On 17 Aug. 2017 13:22, "Russell Coker via luv-main" <luv-main@luv.asn.au> wrote: On Wednesday, 16 August 2017 11:12:06 AM AEST Rick Moen via luv-main wrote:
Maybe Stratis after interim use of XFS. https://www.phoronix.com/scan.php?page=news_item&px=Stratis- Red-Hat-Project https://stratis-storage.github.io/StratisSoftwareDesign.pdf
It's funny seeing XFS make a resurgence. I used it on Debian back before ext3 had become mainstream. At the time, it seemed solid technology but its Linux future was (then) in doubt because it was a huge patchset.
Last time I checked XFS had no support for reducing the size of a filesystem. ZFS also has no support for that so it's not necessarily a huge problem. But if Stratis is going to use multiple XFS filesystems to compare with the multiple ZFS mount points or BTRFS subvols then it will be a massive problem.

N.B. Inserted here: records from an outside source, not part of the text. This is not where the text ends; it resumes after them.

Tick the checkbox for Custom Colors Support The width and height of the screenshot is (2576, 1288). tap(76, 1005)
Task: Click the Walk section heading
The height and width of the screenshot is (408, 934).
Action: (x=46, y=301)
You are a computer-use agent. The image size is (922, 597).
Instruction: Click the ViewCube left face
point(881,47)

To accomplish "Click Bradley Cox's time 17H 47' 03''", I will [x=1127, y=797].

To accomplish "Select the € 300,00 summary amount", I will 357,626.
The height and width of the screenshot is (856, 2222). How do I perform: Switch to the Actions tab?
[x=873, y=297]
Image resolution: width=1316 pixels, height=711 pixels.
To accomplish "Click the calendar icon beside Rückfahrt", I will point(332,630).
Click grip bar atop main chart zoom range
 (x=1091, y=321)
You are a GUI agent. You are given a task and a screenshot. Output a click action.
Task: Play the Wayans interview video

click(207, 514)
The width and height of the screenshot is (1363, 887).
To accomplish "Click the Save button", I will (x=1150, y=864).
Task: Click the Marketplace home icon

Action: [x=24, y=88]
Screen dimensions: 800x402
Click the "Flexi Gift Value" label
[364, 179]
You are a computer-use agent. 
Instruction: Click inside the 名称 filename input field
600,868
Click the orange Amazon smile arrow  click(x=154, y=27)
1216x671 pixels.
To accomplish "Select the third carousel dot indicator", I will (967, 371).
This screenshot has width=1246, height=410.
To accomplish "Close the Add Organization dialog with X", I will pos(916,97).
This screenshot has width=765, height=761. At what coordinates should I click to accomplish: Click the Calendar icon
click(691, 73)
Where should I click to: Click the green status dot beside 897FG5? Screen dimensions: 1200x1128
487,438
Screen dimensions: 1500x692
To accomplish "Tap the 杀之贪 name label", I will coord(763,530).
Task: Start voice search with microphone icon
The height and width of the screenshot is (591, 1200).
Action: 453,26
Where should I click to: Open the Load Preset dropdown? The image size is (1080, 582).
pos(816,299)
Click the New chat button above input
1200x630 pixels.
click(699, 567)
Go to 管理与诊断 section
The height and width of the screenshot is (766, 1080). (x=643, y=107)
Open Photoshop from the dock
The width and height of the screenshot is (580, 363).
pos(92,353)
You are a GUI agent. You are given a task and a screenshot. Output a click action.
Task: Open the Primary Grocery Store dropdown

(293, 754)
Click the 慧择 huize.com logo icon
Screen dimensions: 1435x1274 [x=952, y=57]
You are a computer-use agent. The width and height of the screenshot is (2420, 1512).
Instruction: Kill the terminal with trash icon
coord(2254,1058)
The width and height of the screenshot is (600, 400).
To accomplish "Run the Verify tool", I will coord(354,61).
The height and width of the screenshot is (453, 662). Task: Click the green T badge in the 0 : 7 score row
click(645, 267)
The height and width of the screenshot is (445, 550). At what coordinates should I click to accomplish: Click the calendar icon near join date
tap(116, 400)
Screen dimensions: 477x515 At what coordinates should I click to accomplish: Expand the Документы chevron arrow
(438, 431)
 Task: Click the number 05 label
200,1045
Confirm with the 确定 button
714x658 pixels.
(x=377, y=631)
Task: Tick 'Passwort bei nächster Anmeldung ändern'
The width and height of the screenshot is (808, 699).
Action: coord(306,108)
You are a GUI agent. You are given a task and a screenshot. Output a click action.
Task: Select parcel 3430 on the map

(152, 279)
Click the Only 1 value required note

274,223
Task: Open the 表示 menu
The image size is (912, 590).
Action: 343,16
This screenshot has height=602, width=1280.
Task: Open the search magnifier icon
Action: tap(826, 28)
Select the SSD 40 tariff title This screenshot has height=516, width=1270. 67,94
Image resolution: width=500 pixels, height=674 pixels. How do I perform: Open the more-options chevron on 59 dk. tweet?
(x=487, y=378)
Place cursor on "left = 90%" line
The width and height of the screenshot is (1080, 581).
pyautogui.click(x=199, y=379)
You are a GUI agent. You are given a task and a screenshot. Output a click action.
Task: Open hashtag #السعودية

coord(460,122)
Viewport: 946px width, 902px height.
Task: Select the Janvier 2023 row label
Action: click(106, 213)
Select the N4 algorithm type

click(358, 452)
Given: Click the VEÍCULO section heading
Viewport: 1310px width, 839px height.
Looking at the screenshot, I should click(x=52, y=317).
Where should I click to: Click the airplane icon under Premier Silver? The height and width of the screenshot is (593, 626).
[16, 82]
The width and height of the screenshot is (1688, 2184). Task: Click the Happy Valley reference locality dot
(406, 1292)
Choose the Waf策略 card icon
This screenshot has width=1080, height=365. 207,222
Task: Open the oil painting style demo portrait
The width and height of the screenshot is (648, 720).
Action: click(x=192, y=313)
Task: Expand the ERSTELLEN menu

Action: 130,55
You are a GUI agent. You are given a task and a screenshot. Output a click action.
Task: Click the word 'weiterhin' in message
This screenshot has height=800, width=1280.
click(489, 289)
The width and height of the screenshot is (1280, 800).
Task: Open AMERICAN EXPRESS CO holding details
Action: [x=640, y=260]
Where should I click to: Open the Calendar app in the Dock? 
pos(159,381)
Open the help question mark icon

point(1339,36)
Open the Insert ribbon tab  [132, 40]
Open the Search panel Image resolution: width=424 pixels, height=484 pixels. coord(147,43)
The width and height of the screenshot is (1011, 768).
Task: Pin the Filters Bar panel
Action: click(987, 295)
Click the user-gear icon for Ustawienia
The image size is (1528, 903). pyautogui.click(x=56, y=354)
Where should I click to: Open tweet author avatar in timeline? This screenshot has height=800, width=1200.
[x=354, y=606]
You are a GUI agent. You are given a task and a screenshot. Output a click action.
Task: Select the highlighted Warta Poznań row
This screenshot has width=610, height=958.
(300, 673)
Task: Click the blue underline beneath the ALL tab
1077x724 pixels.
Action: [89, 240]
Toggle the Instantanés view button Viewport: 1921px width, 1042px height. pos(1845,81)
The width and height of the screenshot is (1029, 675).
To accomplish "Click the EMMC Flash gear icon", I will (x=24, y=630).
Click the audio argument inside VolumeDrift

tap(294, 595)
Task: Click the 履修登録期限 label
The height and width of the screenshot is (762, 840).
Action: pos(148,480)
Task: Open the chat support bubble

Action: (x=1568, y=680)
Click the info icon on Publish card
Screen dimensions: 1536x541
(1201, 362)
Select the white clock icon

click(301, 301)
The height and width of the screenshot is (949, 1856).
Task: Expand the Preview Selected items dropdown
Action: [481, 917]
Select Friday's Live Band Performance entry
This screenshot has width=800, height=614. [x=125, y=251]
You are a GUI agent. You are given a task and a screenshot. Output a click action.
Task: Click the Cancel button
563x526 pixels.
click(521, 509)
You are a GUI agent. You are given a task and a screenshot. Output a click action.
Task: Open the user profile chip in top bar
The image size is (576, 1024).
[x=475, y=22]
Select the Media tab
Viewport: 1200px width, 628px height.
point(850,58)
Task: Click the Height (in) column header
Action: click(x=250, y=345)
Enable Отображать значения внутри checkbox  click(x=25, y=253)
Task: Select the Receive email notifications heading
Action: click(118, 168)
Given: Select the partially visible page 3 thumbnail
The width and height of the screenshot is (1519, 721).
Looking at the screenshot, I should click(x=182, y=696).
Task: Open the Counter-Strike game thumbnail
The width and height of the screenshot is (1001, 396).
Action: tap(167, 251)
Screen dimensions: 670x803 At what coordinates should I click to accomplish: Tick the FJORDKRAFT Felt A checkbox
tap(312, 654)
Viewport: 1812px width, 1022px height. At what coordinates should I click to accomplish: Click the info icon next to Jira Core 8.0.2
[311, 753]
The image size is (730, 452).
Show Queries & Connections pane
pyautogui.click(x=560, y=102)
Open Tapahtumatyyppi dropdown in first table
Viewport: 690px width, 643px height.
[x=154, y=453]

Stratis is aiming for a version 1.0 release next year, and version 3.0 is aimed at having ZFS feature parity. That's not good for all the people who need ZFS features today! XFS has no support for checksums that compares to ZFS and BTRFS. To do it properly you need to do it in the filesystem. I guess that Stratis could use DM to have a checksum layer but there would be some overheads in trying to do it that way if you also want to deal with missing writes. Another option is to change XFS to have checksums, but that would be a huge change (fixing whatever problems they apparently have with BTRFS would be easier). Both XFS and btrfs enthusiastically like to silently throw any data written in the past 5 days on the floor when there's a power failure/kernel panic, so there's that commonality.